待处理数据 -

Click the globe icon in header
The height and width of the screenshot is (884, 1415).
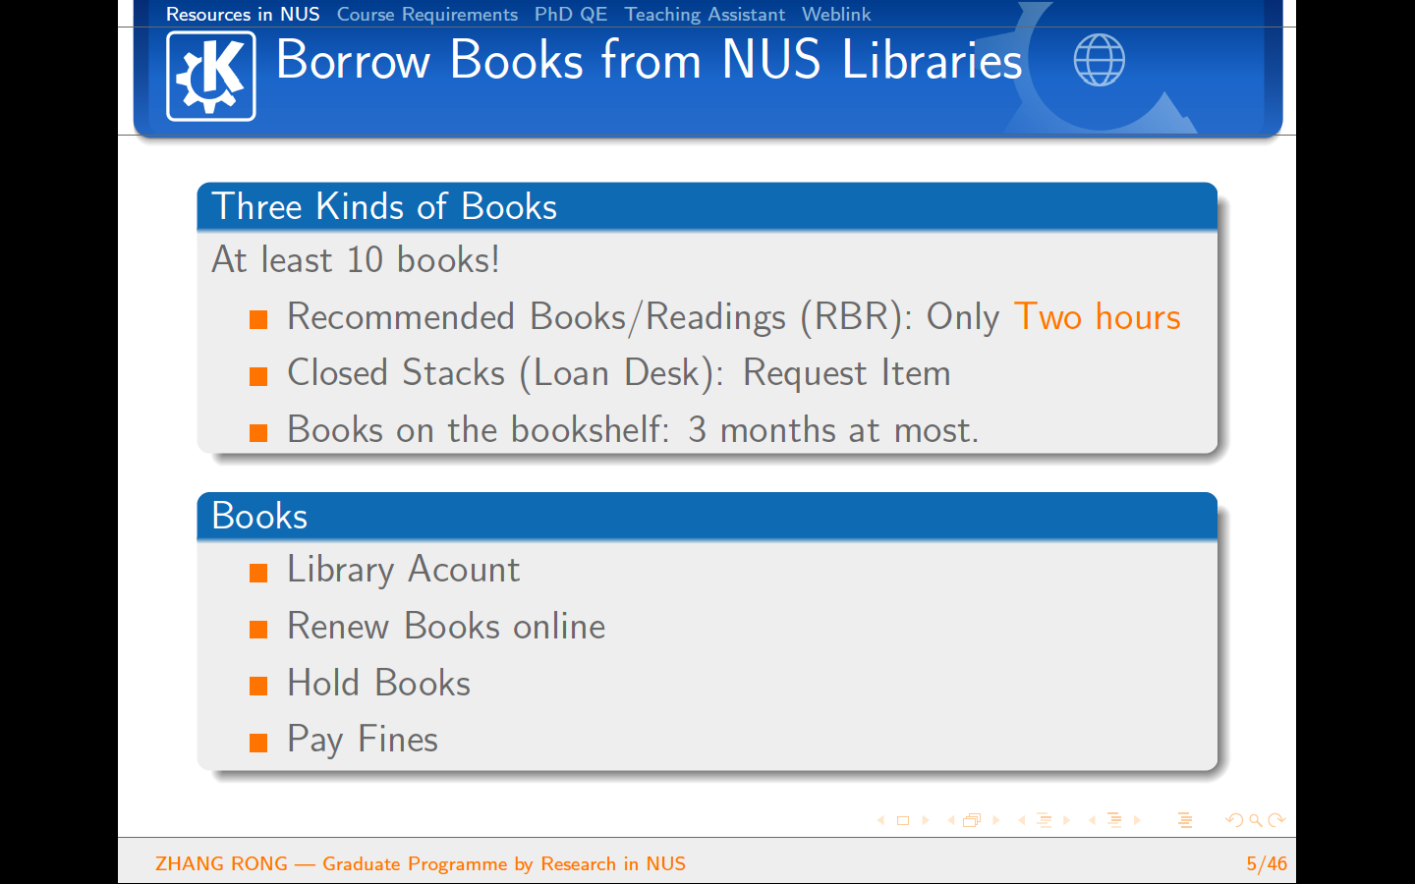point(1099,60)
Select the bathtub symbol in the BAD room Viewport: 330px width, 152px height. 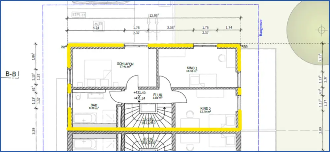[x=84, y=118]
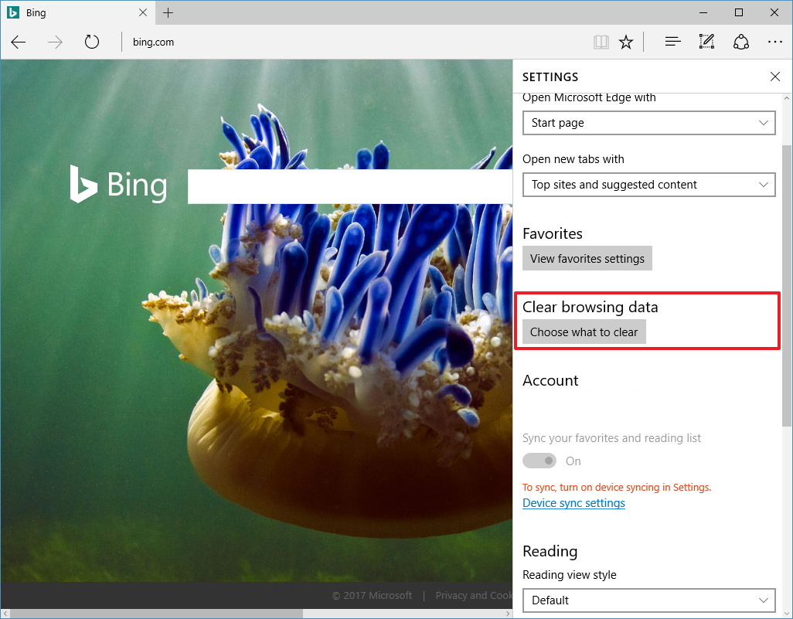Open the new tab button
Image resolution: width=793 pixels, height=619 pixels.
pos(168,12)
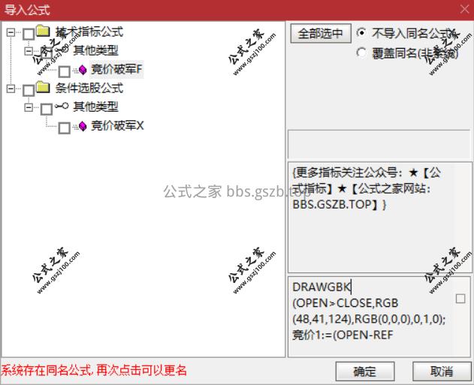Collapse 其他类型 under 条件选股公式
This screenshot has height=385, width=474.
(x=29, y=107)
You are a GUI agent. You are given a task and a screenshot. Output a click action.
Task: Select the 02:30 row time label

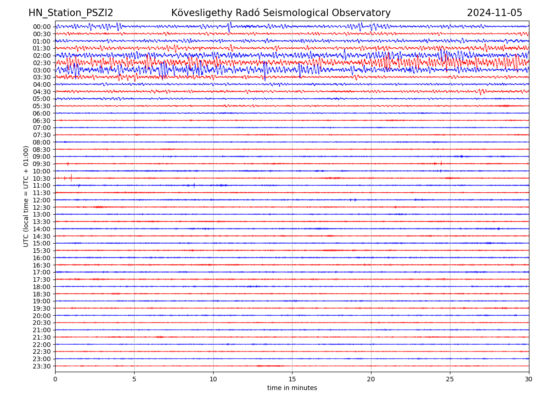(x=41, y=63)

待完成任务 - 请把上面的行从第一行开始、到含有“point(1099,60)”的那一行结束原样重复一遍，首尾两行都包括在内，答案中不要放入图片。

本题解答 -
Click the globe icon in header
The height and width of the screenshot is (884, 1415).
point(1099,60)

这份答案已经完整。